= Excerpt provided =
Horizons Newsletter – week 50 // 2021

Horizons Newsletter – week 50 // 2021

As the end of 2021 is approaching, we have asked our colleagues to share some of the sources that inspire them to look beyond the obvious and help them to keep abreast of the news.

Inspiring reading tips

As part of a research-driven investment company, people at Dasym read a lot in order to keep abreast of the news and to be inspired by new developments and insights. While we try to look beyond the obvious and place things in a broader perspective, it is important to be aware of biases, both in thinking (The Art of Thinking Clearly) and in numbers (The Number Bias). Insights of a more ‘technical’ nature can be found in our next tips. In the past year, the metaverse received a lot of attention, with Facebook even changing its name to Meta. In his series, The Metaverse Primer, Matthew Ball tells you all about this virtual universe. Due to a number of high-profile hacks on governments and organizations, cybersecurity was another hot topic. In her alarming book, This Is How They Tell Me The World Ends, Nicole Perlroth reports about the arms race between cyber criminals, spies and hackers fighting to infiltrate essential computer systems. Code breaking, albeit on another level, is also found in Walter Isaacson’s biography of Jennifer Doudna who invented the technique also known as CRISPR-Cas9 (The Code Breaker).

Our other suggestions:

  • Bits about Money, a weekly newsletter about the financial industry, with a particular focus on the intricacies of payments (for instance, the Japanese payments ecosystem).
  • Digits to dollars, a blog with commentary on all kinds of topics related to the semiconductor industry. We recommend this post on Intel’s struggles and strategy.
  • Kees Klomp & Shinta Oosterwaal, Fundamentals for a New Economy, essays from internationally renowned new economic thinkers about new economic approaches that radically break with the current neoclassical economic tradition.
  • Christian Grataloup, Atlas of World History (French or Dutch edition), the history of mankind in 515 maps with explanation.
  • Land of Big Numbers, a bundle of short stories set in China by Te-Ping Chen, former China correspondent for the Wall Street Journal.

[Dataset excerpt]

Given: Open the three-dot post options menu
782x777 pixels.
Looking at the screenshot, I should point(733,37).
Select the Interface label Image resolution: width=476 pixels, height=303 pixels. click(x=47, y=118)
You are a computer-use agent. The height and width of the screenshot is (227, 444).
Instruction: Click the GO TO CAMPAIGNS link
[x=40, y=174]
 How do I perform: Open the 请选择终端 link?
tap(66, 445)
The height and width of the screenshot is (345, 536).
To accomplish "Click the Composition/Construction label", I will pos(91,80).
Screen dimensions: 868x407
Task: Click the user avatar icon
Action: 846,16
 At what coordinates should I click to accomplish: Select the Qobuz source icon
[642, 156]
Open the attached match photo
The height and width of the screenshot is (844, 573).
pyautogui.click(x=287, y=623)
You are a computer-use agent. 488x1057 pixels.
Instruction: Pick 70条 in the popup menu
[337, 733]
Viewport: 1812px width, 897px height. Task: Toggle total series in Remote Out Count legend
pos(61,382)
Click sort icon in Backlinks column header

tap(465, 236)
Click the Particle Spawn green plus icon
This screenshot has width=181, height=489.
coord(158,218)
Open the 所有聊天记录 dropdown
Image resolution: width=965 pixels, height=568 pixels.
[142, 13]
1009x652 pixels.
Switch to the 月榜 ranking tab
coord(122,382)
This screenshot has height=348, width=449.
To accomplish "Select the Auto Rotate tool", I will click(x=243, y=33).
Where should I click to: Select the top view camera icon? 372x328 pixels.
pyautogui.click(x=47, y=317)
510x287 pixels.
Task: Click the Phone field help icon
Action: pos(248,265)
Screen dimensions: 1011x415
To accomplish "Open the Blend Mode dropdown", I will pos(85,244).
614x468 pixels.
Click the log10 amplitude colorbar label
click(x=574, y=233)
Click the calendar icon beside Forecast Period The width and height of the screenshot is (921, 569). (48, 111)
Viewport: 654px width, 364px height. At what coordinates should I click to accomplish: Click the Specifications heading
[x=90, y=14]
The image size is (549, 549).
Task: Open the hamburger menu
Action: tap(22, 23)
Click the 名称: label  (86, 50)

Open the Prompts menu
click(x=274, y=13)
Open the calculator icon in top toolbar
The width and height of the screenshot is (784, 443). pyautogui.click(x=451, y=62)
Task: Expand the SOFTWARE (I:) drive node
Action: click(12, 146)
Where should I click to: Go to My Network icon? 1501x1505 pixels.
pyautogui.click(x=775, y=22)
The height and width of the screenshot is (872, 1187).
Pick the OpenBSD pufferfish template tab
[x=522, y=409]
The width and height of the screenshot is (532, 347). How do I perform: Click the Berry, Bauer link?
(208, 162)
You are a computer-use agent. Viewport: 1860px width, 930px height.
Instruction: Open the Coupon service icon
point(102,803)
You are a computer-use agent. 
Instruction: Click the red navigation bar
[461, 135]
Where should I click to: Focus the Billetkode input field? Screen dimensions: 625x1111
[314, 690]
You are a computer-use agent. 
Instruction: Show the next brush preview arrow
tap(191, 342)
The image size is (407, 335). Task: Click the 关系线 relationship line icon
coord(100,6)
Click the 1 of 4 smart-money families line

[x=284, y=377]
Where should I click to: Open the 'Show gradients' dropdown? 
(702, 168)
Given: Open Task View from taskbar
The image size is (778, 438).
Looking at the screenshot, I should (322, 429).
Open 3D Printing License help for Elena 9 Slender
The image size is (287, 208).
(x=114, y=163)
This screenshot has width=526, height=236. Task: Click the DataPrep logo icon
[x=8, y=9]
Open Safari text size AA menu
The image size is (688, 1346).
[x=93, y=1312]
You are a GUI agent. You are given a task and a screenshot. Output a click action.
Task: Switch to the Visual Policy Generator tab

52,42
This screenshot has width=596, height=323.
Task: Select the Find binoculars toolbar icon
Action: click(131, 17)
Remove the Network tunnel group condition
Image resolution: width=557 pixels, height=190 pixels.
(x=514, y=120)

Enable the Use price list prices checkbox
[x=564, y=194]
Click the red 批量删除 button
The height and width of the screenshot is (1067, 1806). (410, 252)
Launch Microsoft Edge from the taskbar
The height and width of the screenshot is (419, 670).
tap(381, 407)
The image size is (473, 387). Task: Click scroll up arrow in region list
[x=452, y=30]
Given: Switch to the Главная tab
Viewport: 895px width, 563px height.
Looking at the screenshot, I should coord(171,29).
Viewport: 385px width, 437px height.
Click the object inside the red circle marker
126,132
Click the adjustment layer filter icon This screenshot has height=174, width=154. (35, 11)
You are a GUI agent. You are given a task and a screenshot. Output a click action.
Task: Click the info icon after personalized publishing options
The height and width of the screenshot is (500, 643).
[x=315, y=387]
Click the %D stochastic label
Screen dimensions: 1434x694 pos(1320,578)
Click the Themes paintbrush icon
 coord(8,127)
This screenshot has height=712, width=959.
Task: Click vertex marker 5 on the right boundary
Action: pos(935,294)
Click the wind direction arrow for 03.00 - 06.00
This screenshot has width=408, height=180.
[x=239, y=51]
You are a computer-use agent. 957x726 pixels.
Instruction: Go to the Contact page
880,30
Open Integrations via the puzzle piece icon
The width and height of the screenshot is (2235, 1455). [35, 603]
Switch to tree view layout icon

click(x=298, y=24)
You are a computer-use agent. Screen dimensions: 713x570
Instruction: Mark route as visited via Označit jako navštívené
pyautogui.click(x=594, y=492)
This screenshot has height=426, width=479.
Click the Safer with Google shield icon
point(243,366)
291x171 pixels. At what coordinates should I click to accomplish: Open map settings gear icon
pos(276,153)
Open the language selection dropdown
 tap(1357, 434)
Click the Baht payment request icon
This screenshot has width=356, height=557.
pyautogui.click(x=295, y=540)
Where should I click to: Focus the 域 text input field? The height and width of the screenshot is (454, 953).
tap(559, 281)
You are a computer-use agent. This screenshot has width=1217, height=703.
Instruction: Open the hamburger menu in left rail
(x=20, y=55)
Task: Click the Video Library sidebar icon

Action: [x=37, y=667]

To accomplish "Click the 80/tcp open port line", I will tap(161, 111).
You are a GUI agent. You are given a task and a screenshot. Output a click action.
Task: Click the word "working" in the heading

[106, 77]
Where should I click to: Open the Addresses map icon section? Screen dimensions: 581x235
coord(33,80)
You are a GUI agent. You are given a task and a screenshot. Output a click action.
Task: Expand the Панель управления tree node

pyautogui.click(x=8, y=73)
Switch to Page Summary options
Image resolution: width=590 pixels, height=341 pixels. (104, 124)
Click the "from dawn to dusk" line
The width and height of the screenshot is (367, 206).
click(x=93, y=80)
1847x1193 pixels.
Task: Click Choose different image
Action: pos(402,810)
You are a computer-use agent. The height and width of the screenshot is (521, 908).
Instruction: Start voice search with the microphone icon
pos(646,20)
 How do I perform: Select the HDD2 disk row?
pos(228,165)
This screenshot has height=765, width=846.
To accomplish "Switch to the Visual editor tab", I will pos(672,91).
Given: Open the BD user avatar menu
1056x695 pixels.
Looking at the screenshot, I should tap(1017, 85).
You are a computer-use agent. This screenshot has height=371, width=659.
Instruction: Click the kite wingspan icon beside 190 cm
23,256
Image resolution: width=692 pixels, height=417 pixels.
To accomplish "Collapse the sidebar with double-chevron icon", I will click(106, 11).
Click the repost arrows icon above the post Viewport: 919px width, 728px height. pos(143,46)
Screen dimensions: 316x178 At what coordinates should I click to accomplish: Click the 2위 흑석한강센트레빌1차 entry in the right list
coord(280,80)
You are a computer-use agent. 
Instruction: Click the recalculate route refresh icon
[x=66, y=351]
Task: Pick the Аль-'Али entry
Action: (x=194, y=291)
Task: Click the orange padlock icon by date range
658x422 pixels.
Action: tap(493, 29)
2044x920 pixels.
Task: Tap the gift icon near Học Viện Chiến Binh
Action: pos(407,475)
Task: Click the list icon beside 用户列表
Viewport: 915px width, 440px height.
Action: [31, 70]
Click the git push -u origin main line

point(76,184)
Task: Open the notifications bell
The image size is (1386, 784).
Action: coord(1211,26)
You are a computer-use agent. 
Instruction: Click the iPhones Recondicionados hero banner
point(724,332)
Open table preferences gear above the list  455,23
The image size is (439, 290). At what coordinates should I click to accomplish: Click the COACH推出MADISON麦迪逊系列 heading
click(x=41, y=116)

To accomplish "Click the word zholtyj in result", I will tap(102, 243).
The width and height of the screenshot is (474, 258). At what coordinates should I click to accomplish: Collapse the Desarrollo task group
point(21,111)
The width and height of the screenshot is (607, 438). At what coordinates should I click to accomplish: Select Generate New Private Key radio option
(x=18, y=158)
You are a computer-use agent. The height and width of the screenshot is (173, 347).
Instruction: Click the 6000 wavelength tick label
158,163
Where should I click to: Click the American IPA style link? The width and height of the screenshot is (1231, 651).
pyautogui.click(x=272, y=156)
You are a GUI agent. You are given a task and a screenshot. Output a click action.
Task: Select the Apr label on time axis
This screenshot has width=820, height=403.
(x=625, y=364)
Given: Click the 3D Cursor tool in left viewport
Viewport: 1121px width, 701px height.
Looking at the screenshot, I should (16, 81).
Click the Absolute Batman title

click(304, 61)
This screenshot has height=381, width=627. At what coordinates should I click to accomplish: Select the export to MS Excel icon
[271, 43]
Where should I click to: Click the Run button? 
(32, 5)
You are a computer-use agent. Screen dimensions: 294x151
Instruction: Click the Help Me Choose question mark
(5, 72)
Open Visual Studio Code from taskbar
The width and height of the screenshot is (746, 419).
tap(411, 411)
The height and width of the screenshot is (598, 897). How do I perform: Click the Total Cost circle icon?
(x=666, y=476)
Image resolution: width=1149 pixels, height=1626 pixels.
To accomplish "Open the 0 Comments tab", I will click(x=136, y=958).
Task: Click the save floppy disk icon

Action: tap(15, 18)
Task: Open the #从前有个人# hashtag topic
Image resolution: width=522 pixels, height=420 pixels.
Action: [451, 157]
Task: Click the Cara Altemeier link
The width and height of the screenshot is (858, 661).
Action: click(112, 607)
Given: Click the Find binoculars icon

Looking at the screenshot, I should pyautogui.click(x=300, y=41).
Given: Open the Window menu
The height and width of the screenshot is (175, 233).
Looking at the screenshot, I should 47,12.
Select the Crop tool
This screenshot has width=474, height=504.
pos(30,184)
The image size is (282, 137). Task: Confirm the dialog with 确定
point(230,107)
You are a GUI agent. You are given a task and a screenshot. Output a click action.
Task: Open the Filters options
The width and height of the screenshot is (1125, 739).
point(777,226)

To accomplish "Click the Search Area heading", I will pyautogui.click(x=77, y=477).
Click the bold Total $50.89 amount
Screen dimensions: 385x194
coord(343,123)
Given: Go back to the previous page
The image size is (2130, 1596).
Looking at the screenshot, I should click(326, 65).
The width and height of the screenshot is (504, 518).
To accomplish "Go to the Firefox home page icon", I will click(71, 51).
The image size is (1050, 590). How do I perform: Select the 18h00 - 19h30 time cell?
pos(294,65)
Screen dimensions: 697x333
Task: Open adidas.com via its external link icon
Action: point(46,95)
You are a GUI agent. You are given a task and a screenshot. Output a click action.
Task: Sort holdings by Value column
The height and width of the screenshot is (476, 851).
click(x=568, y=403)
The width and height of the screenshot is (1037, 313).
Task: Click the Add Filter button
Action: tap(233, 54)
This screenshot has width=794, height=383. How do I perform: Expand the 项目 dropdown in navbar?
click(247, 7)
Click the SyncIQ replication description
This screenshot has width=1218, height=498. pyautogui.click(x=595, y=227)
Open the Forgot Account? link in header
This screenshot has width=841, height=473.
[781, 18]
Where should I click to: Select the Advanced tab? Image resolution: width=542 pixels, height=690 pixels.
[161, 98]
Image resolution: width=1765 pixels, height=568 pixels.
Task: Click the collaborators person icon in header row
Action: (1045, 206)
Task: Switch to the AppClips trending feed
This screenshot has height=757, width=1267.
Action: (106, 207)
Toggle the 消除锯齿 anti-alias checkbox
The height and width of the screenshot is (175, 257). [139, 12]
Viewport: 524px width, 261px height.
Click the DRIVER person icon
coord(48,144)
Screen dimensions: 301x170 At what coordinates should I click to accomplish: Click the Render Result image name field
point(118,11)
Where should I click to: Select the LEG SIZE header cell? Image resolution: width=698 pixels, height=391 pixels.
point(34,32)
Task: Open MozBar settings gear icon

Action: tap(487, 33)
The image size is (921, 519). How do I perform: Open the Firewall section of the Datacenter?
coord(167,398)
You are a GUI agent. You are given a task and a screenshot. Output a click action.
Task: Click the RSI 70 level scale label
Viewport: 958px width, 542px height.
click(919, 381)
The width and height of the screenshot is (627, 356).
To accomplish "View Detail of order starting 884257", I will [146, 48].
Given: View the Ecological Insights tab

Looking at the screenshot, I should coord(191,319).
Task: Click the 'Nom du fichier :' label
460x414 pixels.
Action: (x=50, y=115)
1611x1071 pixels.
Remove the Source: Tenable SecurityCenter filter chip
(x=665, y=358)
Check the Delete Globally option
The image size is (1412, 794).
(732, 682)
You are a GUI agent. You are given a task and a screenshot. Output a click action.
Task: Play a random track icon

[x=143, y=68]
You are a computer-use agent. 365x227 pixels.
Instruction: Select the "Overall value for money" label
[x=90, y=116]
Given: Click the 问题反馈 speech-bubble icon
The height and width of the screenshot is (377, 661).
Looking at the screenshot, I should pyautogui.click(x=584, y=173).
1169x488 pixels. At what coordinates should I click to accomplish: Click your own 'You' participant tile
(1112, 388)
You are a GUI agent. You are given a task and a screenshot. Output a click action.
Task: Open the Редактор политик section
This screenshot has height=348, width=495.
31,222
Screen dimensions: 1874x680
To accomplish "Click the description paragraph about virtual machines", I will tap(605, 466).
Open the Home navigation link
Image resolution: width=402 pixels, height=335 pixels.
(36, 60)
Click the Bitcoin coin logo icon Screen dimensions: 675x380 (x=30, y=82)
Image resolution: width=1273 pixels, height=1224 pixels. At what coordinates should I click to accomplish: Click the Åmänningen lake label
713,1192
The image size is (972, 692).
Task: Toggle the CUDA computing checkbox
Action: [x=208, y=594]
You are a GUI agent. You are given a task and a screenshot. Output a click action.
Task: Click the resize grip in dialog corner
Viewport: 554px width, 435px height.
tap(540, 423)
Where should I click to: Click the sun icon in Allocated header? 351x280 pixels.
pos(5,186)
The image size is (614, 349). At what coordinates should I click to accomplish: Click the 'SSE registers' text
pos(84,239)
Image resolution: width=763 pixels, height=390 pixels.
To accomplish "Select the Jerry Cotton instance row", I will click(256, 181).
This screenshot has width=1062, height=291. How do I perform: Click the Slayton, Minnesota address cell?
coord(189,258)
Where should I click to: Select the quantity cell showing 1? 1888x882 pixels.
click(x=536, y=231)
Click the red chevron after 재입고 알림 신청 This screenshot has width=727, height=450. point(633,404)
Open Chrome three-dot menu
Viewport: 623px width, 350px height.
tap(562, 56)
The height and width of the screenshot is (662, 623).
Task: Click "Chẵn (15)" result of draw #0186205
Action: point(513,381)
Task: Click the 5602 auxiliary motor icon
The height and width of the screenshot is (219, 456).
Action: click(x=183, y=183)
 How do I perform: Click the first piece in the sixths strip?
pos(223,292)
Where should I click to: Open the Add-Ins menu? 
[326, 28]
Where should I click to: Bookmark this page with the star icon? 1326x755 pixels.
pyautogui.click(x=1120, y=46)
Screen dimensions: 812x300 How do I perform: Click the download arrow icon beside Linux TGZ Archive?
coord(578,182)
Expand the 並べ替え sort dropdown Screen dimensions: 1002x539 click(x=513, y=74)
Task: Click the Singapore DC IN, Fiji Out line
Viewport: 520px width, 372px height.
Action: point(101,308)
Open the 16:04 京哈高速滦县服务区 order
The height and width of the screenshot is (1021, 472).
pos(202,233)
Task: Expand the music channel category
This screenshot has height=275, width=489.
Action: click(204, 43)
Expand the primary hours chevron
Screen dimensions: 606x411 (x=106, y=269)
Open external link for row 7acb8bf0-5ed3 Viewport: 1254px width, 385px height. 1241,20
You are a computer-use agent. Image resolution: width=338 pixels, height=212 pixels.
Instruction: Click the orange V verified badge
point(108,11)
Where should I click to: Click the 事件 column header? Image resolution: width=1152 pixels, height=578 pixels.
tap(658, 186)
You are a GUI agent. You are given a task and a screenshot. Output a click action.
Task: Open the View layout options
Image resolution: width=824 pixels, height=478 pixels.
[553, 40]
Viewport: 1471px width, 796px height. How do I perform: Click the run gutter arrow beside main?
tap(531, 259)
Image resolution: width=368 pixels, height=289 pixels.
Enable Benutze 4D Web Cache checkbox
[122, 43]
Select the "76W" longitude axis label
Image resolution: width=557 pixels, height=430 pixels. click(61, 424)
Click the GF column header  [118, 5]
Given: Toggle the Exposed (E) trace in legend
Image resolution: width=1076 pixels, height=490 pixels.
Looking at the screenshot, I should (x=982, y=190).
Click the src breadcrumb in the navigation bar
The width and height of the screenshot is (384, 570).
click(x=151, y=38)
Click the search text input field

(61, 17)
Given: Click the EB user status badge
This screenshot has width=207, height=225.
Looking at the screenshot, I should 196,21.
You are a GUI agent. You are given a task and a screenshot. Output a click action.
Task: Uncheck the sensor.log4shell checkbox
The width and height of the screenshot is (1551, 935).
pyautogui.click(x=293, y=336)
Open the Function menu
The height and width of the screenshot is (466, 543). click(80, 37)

= Tasks to complete =
a. According to the newsletter, why did cybersecurity become a hot topic? Answer in one to three sentences.
b. How many maps does the newsletter say Christian Grataloup's Atlas of World History uses to present the history of mankind?

= Answers per task =
a. Cybersecurity became a hot topic because of a number of high-profile hacks on governments and organizations.

b. It uses 515 maps.